* TEKST DO PRZECZYTANIA
Urodzony w 1938 roku na terenach byłej Polski, obecnej Białorusi, w miejscowości Orańczyce. Przybył do PRL, jak wielu repatriantów. Tutaj czekał na niego Poznań, natomiast później, po maturze, znalazł się w Łodzi, gdzie studiował, a w roku 1960 ukończył Wydział Aktorski na PWSTiF i w następstwie Wydział Reżyserii Teatralnej. Początkowo jako aktor pracował w teatrach: Szczecina, Lublina, Opola i Poznania. Reżyserowali, grał przez 36 lat. Pomiędzy bytnością, na deskach sceny, pisał nie tylko poezję, ale i dramaty, bywał dziennikarzem, współpracował z „Tygodnikiem Kulturalnym", „Wprost", „Dziennikiem Poznańskim". Napisał także wiele słuchowisk radiowych. Uczestniczył w życiu literackim jako twórca, kojarzący się z formacją tzw. pokolenia poetów określanych przez innych „katastrofistami". Stykał się czynnie z nimi, nie tylko w Klubie Literackim w Poznaniu ale i w terenie, między innymi z Edwardem Stachurą, Ryszardem Bruno – Milczewskim, Jerzym Szatkowskim, Witoldem Różańskim, Andrzejem Babińskim. Współdziałał z Ryszardem Krynickim, Stanisławem Barańczakiem, Jerzym Grupińskim, a także z Ireneuszem Iredyńskim, czy choćby z Andrzejem Krzysztofem Waśkiewiczem z Gdańska, ze Zbigniewem Jeżyną i Jerzym Leszinem – Koperskim z Warszawy. Wiemy, że ci pierwsi, dziś w literaturze zwani „ogniwami czarnego łańcucha", byli niepokornymi duchami Klubu Literackiego „Zamek" w Poznaniu.

* FRAGMENTY DANYCH
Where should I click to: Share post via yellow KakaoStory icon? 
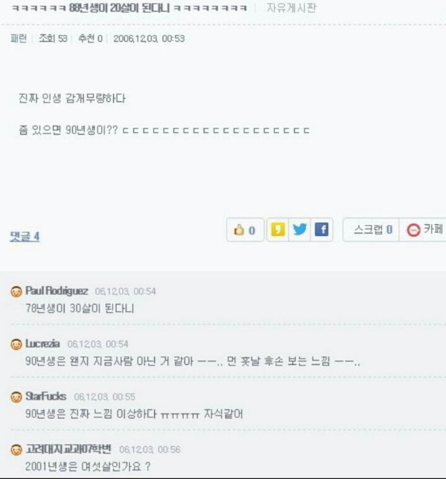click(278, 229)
==
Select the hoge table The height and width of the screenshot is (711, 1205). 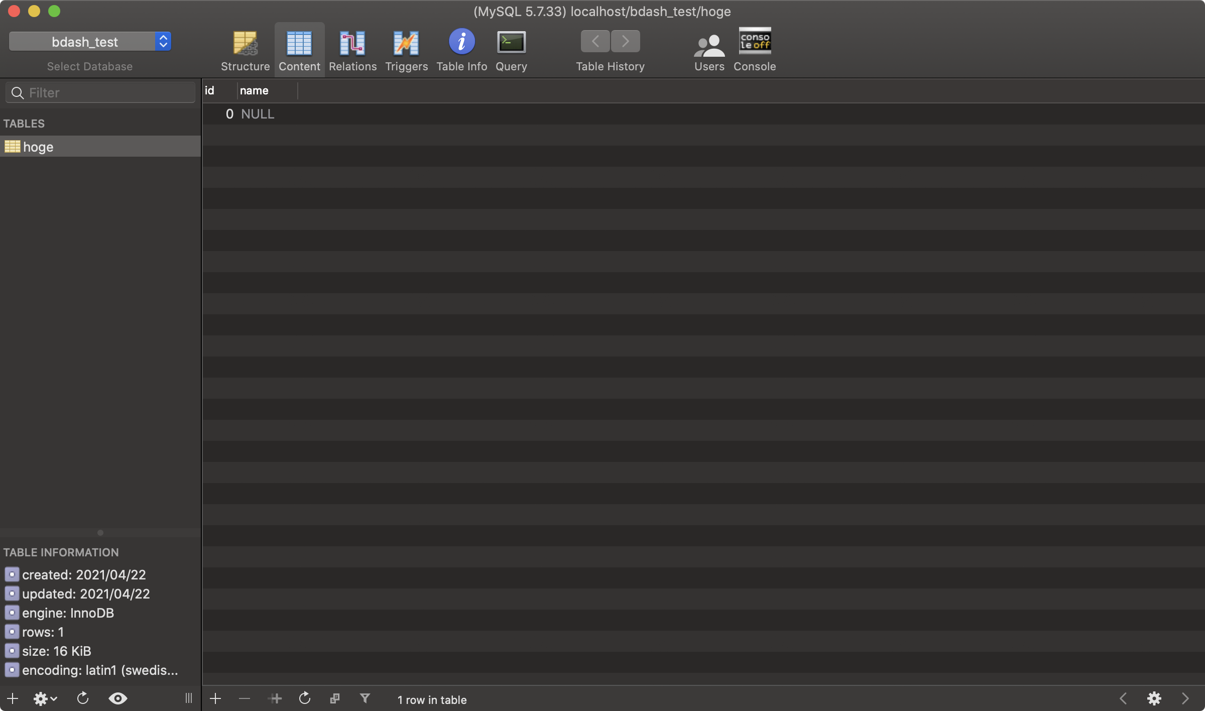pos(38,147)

* SZCZEGÓŁY ZADANIA
W którym roku bohater tekstu do przeczytania ukończył Wydział Aktorski na PWSTiF?

* ODPOWIEDŹ PONIŻEJ
W 1960 roku.